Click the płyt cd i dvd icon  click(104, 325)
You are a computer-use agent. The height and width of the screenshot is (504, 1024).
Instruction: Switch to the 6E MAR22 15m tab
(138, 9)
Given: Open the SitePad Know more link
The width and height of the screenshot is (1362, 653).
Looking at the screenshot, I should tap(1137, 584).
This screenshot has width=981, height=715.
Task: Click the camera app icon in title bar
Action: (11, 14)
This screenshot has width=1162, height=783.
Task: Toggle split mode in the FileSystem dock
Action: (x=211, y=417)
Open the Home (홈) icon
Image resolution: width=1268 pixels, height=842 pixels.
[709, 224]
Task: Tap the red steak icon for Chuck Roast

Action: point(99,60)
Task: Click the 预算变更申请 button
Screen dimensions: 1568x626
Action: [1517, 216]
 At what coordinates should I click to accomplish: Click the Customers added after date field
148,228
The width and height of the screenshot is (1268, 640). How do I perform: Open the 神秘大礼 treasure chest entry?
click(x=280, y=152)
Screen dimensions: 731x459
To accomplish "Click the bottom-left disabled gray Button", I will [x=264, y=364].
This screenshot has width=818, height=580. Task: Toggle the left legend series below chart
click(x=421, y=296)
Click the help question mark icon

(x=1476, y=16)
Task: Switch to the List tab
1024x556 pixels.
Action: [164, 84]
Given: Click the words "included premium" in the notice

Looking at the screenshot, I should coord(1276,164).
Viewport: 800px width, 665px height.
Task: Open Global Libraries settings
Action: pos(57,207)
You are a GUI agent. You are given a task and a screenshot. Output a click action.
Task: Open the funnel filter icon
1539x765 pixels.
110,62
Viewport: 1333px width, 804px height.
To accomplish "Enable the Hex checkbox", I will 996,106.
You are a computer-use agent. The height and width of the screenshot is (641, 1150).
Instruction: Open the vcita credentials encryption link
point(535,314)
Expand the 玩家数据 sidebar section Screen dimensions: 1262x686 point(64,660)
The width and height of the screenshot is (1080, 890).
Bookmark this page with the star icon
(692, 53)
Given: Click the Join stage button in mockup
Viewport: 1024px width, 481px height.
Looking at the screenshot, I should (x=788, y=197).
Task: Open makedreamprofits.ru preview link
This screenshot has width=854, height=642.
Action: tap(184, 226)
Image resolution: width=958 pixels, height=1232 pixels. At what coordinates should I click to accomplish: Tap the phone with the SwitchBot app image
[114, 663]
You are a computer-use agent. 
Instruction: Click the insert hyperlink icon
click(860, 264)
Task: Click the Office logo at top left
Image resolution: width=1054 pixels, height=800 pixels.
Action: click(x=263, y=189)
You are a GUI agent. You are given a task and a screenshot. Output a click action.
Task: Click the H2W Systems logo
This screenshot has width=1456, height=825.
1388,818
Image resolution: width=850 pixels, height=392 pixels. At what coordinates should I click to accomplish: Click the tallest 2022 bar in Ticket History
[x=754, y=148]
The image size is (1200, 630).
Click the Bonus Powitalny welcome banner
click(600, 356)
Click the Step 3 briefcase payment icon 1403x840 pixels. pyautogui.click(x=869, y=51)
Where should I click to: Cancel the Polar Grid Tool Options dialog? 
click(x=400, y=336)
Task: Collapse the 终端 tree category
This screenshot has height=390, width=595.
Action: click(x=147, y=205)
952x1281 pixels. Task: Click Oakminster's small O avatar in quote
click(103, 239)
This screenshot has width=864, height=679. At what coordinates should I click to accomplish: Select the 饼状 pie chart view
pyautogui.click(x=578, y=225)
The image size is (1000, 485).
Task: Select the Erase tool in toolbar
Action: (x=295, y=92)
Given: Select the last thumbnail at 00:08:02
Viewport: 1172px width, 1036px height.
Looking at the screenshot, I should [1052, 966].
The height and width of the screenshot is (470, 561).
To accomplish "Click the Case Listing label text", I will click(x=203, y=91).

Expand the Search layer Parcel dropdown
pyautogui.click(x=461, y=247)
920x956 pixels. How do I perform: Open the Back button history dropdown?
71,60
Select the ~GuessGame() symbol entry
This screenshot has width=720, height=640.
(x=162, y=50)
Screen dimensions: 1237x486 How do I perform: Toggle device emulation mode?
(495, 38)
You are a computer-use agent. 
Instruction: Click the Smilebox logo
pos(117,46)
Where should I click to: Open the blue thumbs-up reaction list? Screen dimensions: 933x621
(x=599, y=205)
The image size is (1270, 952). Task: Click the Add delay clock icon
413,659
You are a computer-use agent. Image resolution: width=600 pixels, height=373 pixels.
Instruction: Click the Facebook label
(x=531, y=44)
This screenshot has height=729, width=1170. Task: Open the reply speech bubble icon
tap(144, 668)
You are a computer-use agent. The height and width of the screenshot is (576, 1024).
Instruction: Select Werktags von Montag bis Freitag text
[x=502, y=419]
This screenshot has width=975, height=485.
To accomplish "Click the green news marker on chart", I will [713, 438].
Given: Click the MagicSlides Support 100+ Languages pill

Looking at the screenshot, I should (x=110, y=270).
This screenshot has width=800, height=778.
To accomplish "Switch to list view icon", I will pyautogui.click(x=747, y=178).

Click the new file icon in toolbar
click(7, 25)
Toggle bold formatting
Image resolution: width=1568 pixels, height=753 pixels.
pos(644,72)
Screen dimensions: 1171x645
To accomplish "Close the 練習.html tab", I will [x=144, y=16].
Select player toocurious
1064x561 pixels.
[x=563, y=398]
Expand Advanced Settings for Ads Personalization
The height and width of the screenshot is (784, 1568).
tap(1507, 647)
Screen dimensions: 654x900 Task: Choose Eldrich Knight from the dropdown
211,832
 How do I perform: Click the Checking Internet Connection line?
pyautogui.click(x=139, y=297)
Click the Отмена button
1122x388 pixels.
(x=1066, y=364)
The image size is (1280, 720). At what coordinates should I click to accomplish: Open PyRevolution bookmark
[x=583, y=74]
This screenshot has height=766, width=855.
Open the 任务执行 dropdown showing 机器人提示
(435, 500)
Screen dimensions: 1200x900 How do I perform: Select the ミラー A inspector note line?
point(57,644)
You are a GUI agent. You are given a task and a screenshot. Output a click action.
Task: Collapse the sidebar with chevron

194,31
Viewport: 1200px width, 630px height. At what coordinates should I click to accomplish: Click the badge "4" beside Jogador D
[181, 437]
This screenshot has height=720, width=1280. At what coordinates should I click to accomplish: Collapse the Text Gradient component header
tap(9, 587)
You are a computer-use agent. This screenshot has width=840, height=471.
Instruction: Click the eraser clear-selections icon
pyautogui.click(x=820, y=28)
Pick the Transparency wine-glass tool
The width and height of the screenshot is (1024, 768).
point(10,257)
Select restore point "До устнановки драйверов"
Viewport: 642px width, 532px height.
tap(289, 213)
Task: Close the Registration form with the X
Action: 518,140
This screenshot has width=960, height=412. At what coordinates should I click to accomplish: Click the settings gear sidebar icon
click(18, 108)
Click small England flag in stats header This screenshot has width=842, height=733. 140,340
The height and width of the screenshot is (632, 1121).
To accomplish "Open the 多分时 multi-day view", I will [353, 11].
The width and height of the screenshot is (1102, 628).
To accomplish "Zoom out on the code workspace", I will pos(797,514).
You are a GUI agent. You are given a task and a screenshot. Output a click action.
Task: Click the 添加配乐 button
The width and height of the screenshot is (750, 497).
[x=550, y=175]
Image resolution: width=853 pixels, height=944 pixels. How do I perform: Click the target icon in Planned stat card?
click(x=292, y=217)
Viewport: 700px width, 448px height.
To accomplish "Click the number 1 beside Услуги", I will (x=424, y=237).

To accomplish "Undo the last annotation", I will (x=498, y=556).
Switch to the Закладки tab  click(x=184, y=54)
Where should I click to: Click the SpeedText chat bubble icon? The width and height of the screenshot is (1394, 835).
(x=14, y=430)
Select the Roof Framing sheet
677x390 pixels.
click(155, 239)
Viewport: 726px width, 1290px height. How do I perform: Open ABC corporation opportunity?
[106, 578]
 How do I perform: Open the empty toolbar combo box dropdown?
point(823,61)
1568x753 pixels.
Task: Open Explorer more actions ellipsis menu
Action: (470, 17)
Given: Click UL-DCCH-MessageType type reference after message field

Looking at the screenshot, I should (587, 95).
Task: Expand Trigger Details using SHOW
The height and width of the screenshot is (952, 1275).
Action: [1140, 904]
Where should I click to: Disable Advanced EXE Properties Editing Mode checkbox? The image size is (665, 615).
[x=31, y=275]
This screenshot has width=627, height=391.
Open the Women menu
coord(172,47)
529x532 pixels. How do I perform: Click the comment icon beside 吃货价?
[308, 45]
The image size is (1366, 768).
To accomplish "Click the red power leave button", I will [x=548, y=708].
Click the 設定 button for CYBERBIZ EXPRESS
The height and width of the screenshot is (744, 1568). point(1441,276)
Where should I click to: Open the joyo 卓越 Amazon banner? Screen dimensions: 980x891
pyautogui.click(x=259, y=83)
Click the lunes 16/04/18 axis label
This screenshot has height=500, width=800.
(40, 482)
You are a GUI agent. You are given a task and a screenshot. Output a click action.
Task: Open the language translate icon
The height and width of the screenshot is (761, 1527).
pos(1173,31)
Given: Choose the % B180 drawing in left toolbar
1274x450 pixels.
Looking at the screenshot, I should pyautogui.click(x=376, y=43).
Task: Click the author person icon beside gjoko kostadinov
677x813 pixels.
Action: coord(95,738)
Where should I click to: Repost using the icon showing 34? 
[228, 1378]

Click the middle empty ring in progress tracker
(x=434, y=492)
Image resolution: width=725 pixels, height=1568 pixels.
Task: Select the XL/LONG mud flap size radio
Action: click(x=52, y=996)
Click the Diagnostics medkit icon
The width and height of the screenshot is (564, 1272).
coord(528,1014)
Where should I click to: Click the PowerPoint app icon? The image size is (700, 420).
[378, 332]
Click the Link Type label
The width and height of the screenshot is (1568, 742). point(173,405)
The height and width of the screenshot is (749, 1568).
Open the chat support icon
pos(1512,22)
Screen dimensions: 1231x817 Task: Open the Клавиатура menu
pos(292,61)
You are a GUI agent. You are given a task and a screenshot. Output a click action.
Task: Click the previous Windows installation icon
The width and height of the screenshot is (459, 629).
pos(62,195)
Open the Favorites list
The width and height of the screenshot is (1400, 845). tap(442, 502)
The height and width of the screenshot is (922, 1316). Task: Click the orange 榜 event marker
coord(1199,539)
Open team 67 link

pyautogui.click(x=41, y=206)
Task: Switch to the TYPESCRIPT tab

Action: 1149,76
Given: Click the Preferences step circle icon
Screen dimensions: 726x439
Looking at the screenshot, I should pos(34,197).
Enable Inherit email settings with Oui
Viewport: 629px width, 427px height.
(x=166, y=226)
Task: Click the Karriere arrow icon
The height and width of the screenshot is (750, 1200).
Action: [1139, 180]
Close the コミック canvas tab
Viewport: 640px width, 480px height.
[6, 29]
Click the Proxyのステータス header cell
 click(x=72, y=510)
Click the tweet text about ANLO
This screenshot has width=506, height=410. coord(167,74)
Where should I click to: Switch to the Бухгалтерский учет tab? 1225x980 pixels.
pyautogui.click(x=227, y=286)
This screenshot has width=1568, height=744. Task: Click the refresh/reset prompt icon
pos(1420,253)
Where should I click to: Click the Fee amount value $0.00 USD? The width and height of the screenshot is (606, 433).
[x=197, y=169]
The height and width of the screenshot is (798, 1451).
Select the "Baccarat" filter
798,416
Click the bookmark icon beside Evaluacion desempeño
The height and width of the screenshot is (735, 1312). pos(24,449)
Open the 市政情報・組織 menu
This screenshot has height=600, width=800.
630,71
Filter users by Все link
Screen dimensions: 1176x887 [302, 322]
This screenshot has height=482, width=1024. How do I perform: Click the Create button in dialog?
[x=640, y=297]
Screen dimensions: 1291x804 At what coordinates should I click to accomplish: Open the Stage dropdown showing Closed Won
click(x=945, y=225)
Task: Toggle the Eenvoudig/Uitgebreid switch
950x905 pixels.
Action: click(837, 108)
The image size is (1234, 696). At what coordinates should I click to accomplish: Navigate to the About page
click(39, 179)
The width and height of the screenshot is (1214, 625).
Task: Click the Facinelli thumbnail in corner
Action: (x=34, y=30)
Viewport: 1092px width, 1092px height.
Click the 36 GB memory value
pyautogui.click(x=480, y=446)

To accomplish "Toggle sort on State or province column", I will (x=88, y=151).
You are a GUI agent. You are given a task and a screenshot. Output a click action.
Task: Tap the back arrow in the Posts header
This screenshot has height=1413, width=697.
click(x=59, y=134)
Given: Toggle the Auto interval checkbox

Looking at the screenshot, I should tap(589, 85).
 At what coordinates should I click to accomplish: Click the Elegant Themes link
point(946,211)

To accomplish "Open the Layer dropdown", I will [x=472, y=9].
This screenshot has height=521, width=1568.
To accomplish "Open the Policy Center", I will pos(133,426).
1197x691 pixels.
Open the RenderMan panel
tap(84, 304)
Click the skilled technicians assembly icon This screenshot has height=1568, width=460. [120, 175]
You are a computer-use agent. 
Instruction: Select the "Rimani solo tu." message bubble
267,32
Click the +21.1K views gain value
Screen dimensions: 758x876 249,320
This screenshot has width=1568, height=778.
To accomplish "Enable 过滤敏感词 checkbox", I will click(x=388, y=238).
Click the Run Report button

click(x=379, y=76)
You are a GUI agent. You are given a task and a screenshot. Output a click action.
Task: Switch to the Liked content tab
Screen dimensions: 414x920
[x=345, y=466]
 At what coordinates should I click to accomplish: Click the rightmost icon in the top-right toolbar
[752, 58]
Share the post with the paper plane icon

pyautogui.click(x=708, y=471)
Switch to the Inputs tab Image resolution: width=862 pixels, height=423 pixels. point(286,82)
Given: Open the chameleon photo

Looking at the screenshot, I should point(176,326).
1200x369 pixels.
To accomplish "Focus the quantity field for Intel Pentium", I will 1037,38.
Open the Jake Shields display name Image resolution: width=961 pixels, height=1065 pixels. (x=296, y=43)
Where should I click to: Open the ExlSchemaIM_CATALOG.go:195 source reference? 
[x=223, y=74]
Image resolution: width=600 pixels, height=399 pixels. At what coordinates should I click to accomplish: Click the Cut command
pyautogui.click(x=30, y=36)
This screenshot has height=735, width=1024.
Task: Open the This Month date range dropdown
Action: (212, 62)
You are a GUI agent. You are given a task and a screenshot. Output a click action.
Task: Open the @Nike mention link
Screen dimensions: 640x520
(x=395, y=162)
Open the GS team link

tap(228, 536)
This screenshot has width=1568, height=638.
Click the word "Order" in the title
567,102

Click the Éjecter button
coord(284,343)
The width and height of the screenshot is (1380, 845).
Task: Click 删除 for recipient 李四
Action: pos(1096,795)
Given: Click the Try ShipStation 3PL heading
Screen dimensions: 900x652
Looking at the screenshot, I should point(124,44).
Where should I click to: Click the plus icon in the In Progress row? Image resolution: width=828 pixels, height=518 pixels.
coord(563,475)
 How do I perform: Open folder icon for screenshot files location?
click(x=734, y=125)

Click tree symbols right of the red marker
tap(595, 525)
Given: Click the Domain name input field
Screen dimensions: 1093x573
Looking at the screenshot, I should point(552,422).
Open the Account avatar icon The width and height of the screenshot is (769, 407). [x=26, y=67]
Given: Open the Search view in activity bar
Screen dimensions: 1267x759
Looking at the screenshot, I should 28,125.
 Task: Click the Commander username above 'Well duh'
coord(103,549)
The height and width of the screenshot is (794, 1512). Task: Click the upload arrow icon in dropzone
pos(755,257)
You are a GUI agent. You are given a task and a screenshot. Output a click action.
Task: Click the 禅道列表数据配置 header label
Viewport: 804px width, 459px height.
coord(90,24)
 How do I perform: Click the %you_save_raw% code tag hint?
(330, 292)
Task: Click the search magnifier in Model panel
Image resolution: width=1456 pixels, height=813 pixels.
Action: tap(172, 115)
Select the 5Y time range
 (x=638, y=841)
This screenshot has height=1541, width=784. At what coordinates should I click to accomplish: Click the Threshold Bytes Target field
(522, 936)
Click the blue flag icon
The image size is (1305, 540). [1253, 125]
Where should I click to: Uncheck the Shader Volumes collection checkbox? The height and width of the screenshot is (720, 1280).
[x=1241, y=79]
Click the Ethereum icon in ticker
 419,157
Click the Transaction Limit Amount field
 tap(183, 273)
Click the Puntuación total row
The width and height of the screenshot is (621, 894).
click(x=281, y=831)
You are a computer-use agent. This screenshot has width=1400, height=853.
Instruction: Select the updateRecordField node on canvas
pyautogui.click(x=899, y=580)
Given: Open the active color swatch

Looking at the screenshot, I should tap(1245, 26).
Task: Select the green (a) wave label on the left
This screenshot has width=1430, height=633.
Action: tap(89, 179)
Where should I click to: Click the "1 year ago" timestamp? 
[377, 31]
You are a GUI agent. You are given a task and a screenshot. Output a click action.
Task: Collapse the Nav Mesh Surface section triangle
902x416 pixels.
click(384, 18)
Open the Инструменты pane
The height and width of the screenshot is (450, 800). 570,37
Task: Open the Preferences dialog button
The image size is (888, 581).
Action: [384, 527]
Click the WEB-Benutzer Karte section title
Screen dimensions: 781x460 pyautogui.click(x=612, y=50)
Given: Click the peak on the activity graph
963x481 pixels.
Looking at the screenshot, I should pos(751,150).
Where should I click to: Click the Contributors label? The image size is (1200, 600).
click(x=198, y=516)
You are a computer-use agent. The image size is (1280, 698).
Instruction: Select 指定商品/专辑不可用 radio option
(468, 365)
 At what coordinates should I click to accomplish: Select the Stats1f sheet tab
====
Among the entries above, locate the lines containing "The height and width of the screenshot is (749, 1568)." and "Given: Click the Preferences step circle icon", and transcribe exactly those two lines and all lines between.

■ Answer for this exercise
The height and width of the screenshot is (749, 1568).
Open the chat support icon
pos(1512,22)
Screen dimensions: 1231x817 Task: Open the Клавиатура menu
pos(292,61)
You are a GUI agent. You are given a task and a screenshot. Output a click action.
Task: Click the previous Windows installation icon
The width and height of the screenshot is (459, 629).
pos(62,195)
Open the Favorites list
The width and height of the screenshot is (1400, 845). tap(442, 502)
The height and width of the screenshot is (922, 1316). Task: Click the orange 榜 event marker
coord(1199,539)
Open team 67 link

pyautogui.click(x=41, y=206)
Task: Switch to the TYPESCRIPT tab

Action: 1149,76
Given: Click the Preferences step circle icon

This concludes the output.